Штандарт - Лернет-Холения Александр
Холл был по-прежнему пуст, лишь иногда кто-нибудь проходил мимо, работник отеля или гость, но это нам никак не мешало. Лампа с темным абажуром освещала шелковое кресло, стеклянную поверхность стола, латунную оковку камина. Дым от наших сигарет растекался в сумраке помещения. С улицы едва долетал приглушенный гул. Можно сказать, что вокруг было тихо. И Менис рассказал мне свою историю.
2
Меня зовут Герберт Менис, начал он. Моим отцом был Генрих Кренневиль, морской лейтенант. Моя мать — Мария Менис. После некоторых препирательств, которые были у отца с Адмиралтейством, ему все-таки позволили взять фамилию моей матери, он отказался от фамилии Кренневиль и стал носить только одну фамилию Менис. Моим дедом по отцу был Людвиг Кренневиль, ротмистр Лотарингского кирасирского полка. Его младший брат, Фердинанд Кренневиль, впоследствии стал генералом кавалерии. Он умер в прошлом году.

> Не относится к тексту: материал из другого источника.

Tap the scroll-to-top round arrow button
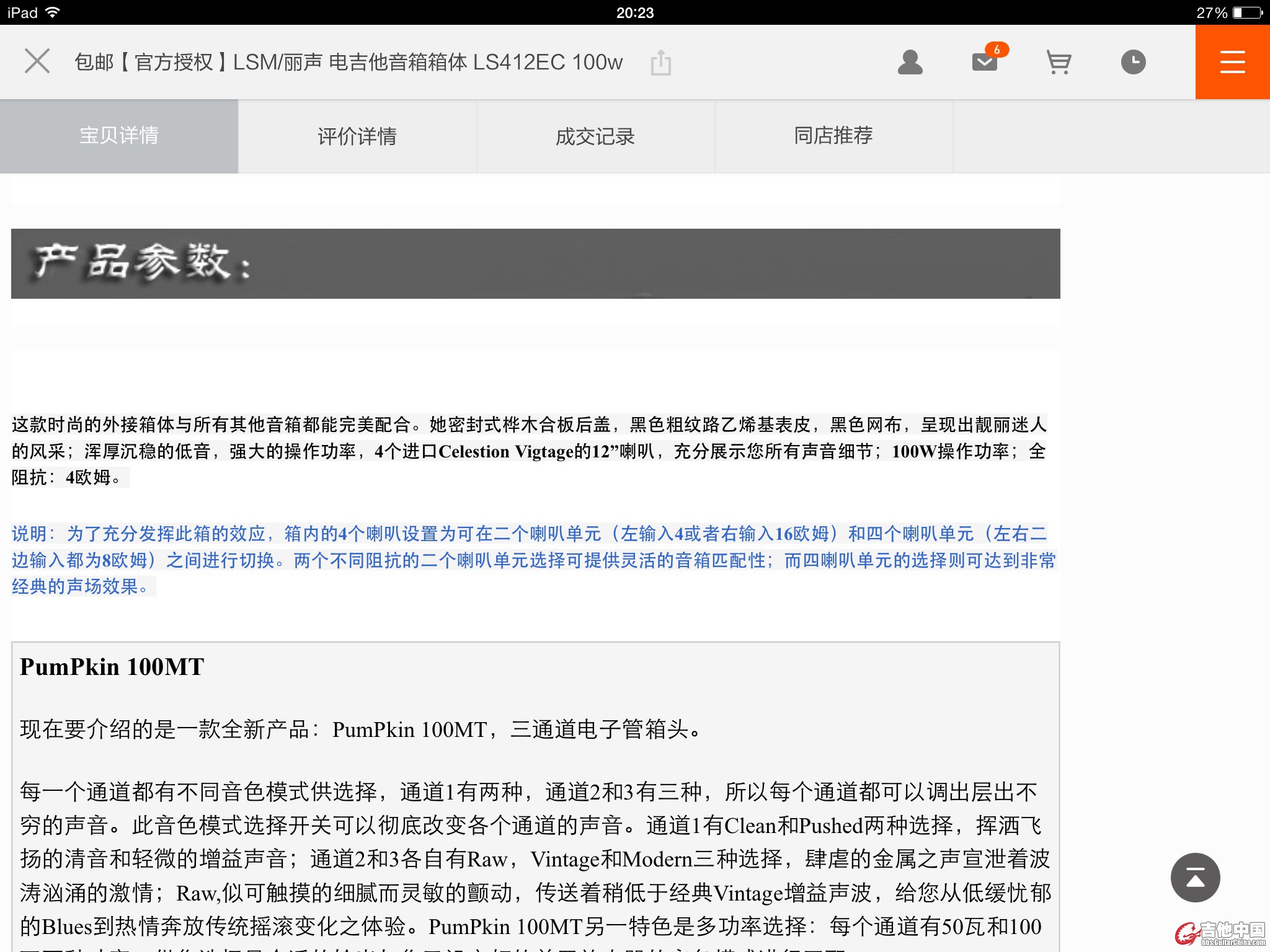The image size is (1270, 952). (x=1195, y=878)
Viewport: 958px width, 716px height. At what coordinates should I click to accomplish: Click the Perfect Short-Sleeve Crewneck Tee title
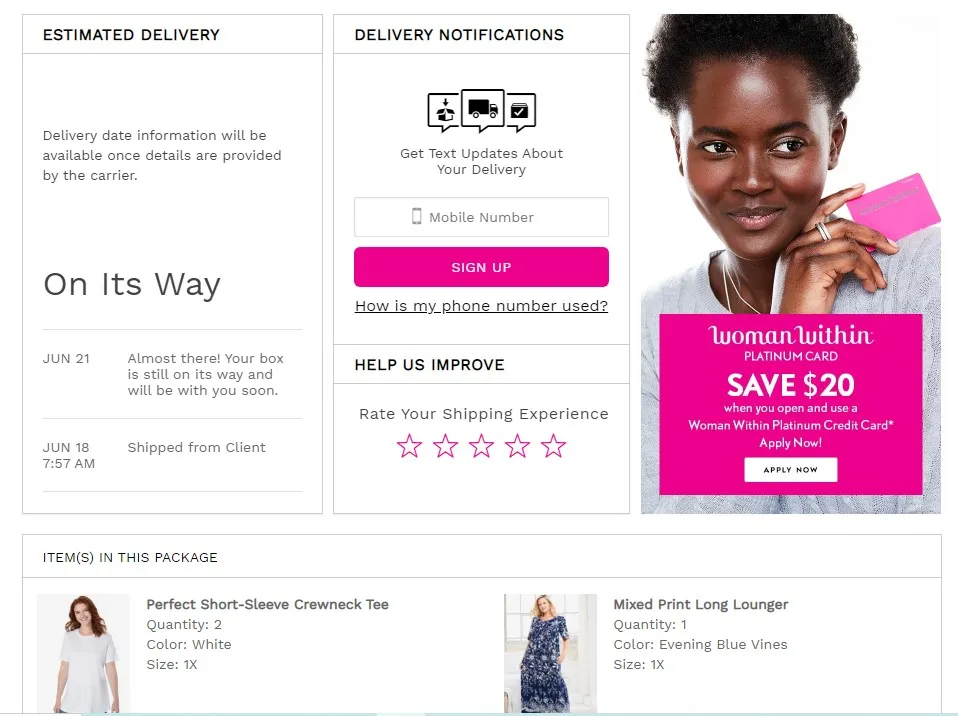268,604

Уволившись с военной службы, отец прожил недолго. Он постоянно искал ссоры с начальством из штаба Адмиралтейства, виновным, по его мнению, в его вынужденной отставке. На дуэли он тяжело ранил Лукези Палли, лейтенанта с линейного корабля. За это он два года просидел под стражей в крепости, а выйдя на свободу, поссорился с капитаном корвета Фидлером, и тот застрелил отца в школе верховой езды венгерской гвардии.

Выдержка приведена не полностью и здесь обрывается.